#### [Instructions to follow]
Your task is to restate word for word the lines in the material below, from the one with "Viewport: 1195px width, 794px height." up to and including the one with "the Devices grid". Do not carry over the pictures.

#### [Provided data]
------------------------------------------------
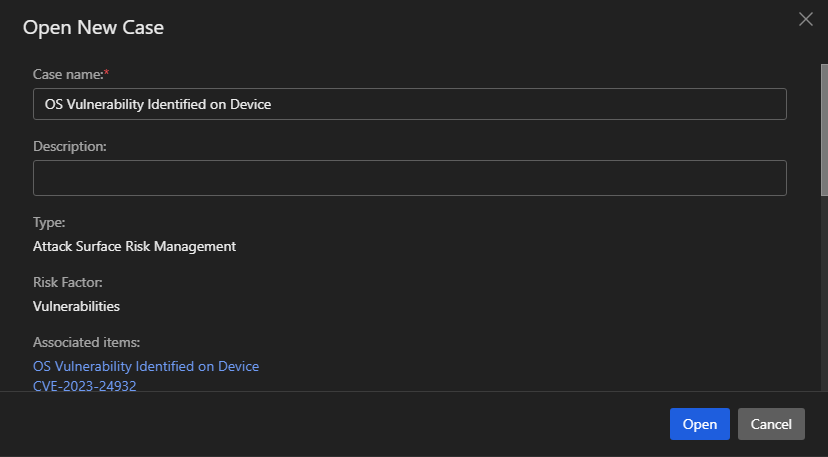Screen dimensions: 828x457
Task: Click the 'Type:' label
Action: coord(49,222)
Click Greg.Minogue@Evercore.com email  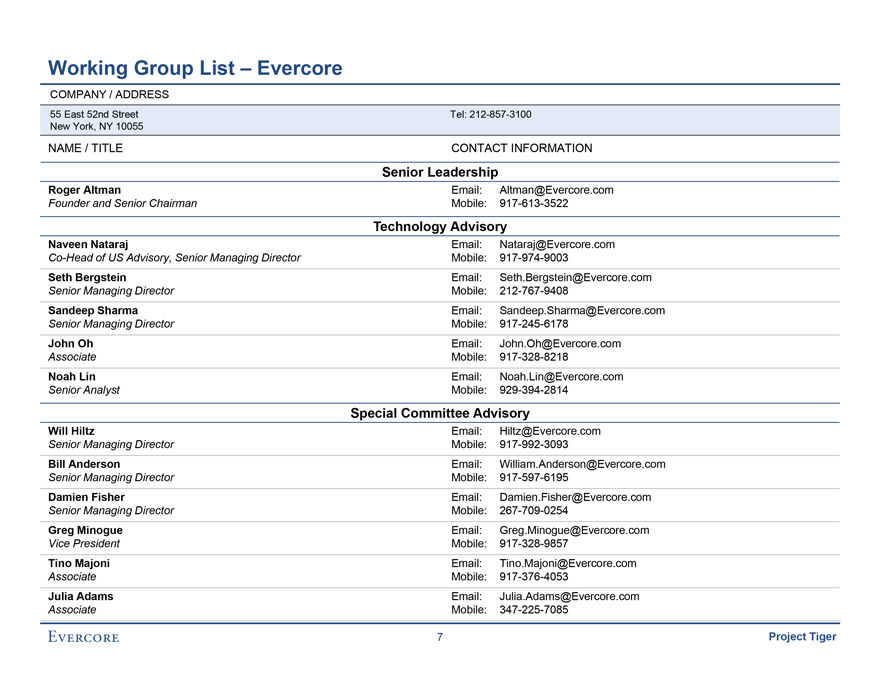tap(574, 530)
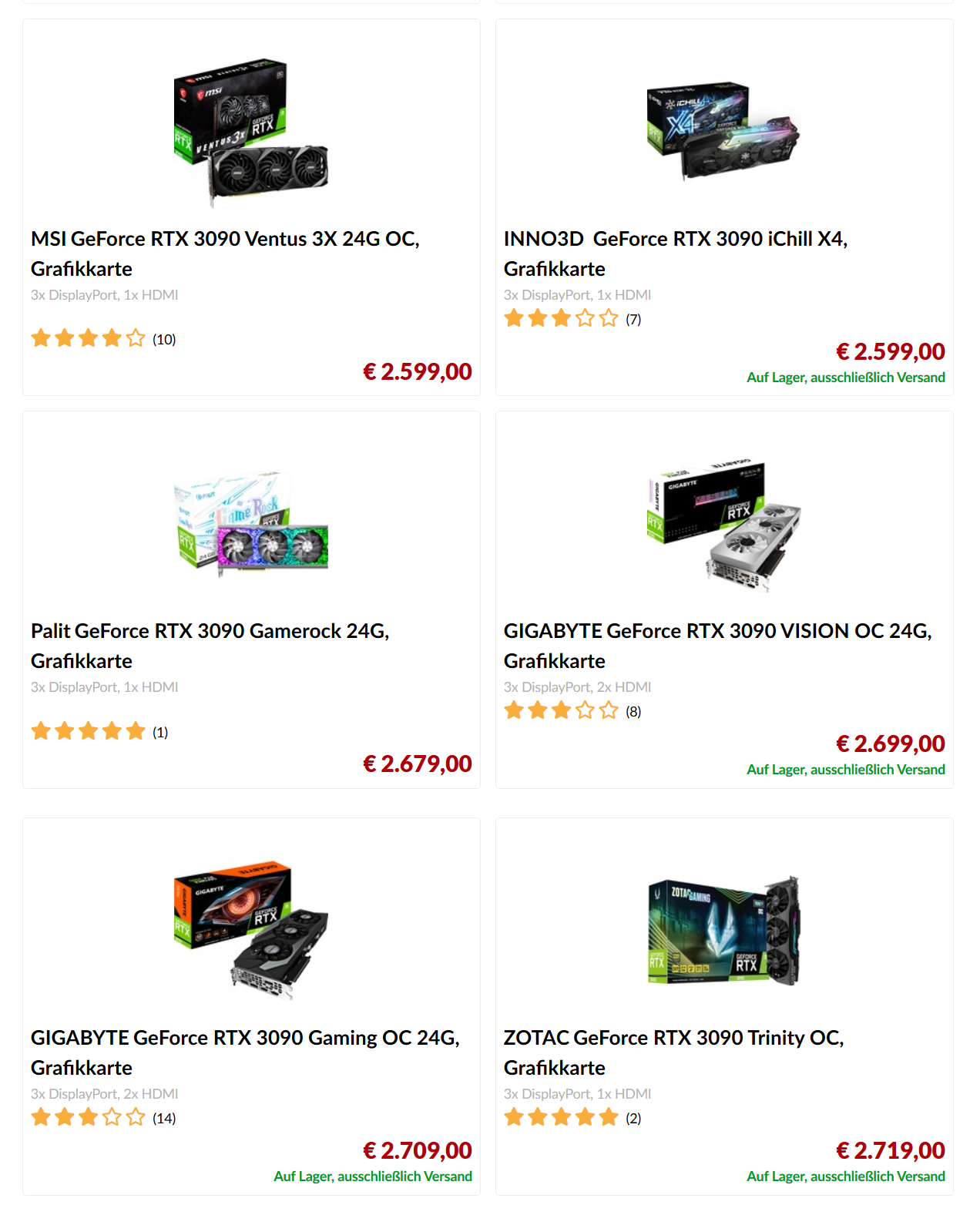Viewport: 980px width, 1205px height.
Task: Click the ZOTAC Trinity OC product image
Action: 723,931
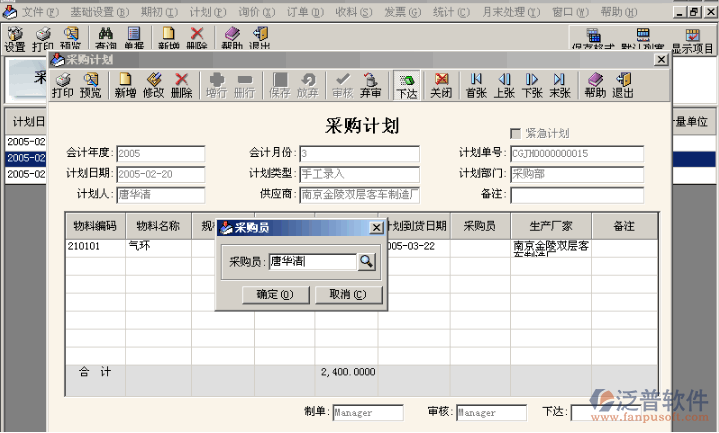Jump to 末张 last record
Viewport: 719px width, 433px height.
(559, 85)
------------------------------------------------
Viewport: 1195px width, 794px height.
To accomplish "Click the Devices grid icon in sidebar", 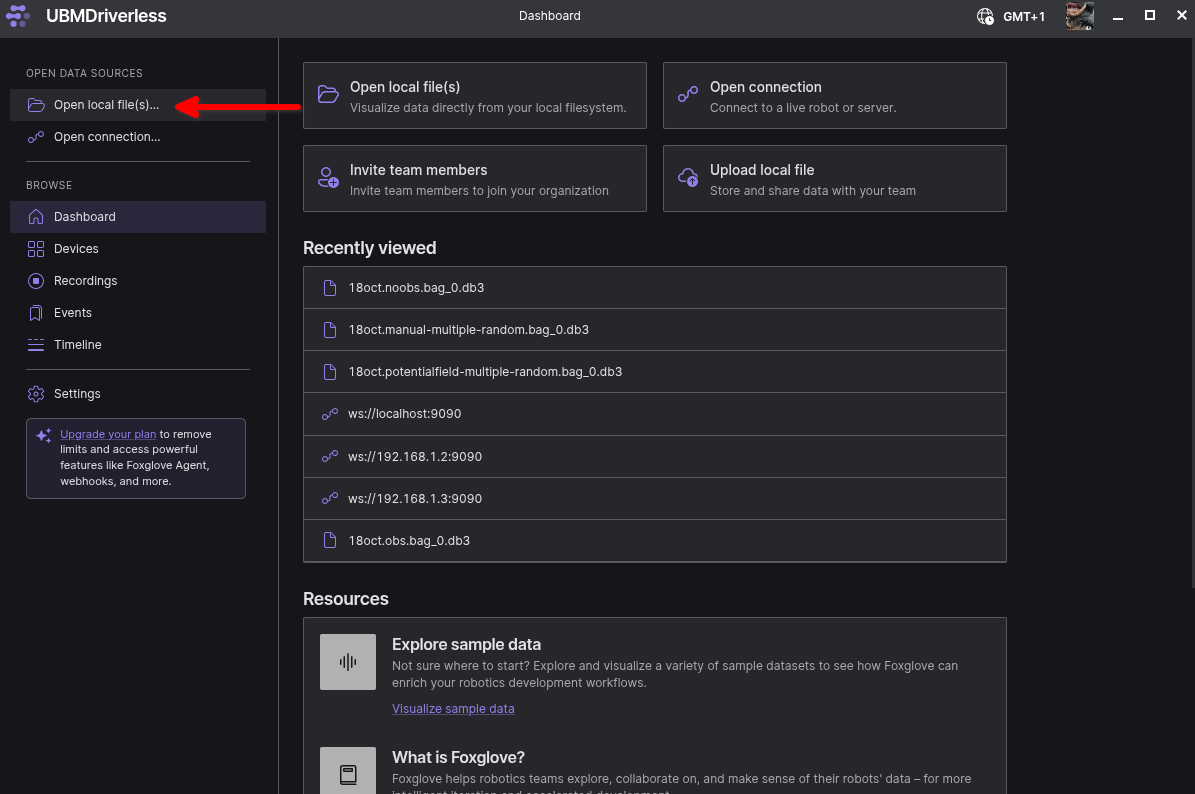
------------------------------------------------
#### [Answer to this task]
Viewport: 1195px width, 794px height.
To accomplish "Click the Devices grid icon in sidebar", 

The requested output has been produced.